John Quiggin 06.04.09 at 8:18 am
On the Great Moderation, I don’t think it survives in the form it was presented. Here was my anticipation of this possible outcome in the original post
That still leaves open much weaker versions, like that of notsneaky. I’ll respond a bit more on that later.
Kenny, I think the stimulus last year had some effect – it dampened a recession that was already under way, but it had pretty much been exhausted by October 08, and then there was nothing for quite a while.
StevenAttewell 06.04.09 at 3:40 pm
Also, wasn’t the premise of the Great Moderation that the business cycle had been tamed by monetary policy, such that Keynesianism was no longer needed?
bob mcmanus 06.04.09 at 7:37 pm
10: Sort of. One thing that separates even (late?) Milton Friedman from his predecessors was the acceptance that gov’t had a role in macroeconomics and that monetary policy can and should be used to tame the business cycle and as counter-cyclical management. To a degree, Friedman was a Keynesian.
This post, or the Australisn experience, does seem to me to be evidence for Neo-Keynesianism, as I understand N-K. My impression was that temporary tax cuts or transfer payments had low multipliers and were relatively poor stimulus because consumers, knowing the measures were temporary, would save a larger proportion or repair balance sheets. This would be as compared to say infrastructure projects or measures like BI or ELR that would create changes in the MPC.

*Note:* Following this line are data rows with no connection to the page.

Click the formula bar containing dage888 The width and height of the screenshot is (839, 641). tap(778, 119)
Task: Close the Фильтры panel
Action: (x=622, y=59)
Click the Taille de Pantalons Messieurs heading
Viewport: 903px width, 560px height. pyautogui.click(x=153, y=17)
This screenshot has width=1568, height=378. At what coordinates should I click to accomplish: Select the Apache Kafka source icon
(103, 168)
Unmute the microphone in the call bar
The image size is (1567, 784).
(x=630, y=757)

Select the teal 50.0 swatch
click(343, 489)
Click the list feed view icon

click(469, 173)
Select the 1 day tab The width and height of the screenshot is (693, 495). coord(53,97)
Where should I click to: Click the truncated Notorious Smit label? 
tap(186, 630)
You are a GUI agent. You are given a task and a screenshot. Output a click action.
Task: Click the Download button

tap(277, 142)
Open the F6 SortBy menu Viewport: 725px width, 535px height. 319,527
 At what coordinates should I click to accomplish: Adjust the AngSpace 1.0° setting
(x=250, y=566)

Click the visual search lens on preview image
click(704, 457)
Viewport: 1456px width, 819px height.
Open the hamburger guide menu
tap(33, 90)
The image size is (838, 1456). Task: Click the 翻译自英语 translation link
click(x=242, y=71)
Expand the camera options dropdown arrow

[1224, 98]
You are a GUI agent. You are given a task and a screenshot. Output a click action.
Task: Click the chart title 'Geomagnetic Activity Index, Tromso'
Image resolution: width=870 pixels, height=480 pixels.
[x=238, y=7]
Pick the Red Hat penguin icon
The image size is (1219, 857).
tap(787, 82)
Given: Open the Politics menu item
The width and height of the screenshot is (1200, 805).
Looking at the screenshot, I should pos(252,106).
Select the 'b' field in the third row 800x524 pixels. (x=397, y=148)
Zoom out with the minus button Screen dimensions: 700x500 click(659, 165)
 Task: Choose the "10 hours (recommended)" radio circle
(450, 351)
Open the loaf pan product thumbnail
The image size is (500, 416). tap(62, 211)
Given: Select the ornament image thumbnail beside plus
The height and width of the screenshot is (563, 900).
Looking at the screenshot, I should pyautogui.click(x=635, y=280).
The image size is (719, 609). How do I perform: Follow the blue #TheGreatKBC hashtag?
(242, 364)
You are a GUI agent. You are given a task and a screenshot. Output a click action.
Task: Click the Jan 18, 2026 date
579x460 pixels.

My most basic premise, and one I thought contradicted the N-K consensus, was the gov’t institutions, overt and permanent, provided the basic security and confidence needed for economic growth. A gov’t that taxed and then handed the checks to Goldman-Sachs, or taxed and passed the money to consumers. or cut taxes, would not really reduce perceived private risk and uncertainty.
cak 06.04.09 at 8:47 pm
How do we know the Australian economy wasn’t set to rebound before the stimulus? It seems the entire country was treated at the same time. I don’t see any convincing reason to believe the stimulus truly caused the economy to rebound based on the information that was provided. There may be more depth here than I realize but what I’ve seen thus far in the post is unsatisfying for the conclusion that is drawn.
John Quiggin 06.05.09 at 12:52 am
cak, you do understand what a data point is, don’t you?
cak 06.05.09 at 1:01 pm
Yes. What I can’t get my hands around is how to measure the causal effect of fiscal policy when we lack the counter-factual state of the world without the fiscal policy. From my point of view there is no way to tell, based on one data point, whether the policy was a success or failure.
john c. halasz 06.05.09 at 9:31 pm
Um…http://www.debtdeflation.com/blogs/2009/06/05/the-pool-room%e2%80%93
week-ending-friday-5th-june-2009/
John Quiggin 06.05.09 at 10:53 pm
Umm … the linked claim regarding imports neglects the fact that the decline in imports matches a decline in investment. If you want to ignore one you should ignore the other. And the post notes the point about long-term contracts.
John Quiggin 06.06.09 at 12:40 am
On the specific claim made regarding coal prices, it appears to be (as we say in Oz) a furphy
http://petermartin.blogspot.com/2009/06/abs-nails-new-urban-myth.html
http://www.abs.gov.au/websitedbs/d3310114.nsf/4a256353001af3ed4b2562bb00121564/023fd221b674319aca2575cc0001b775!OpenDocument
Jock Bowden 06.07.09 at 8:33 am
I think it is pretty safe to say that without the dominance of monetary policy in Australia over the past 15 years, and the huge Howard/Costello budget surpluses, Australia would be in a far less fortunate position , similar to its peers.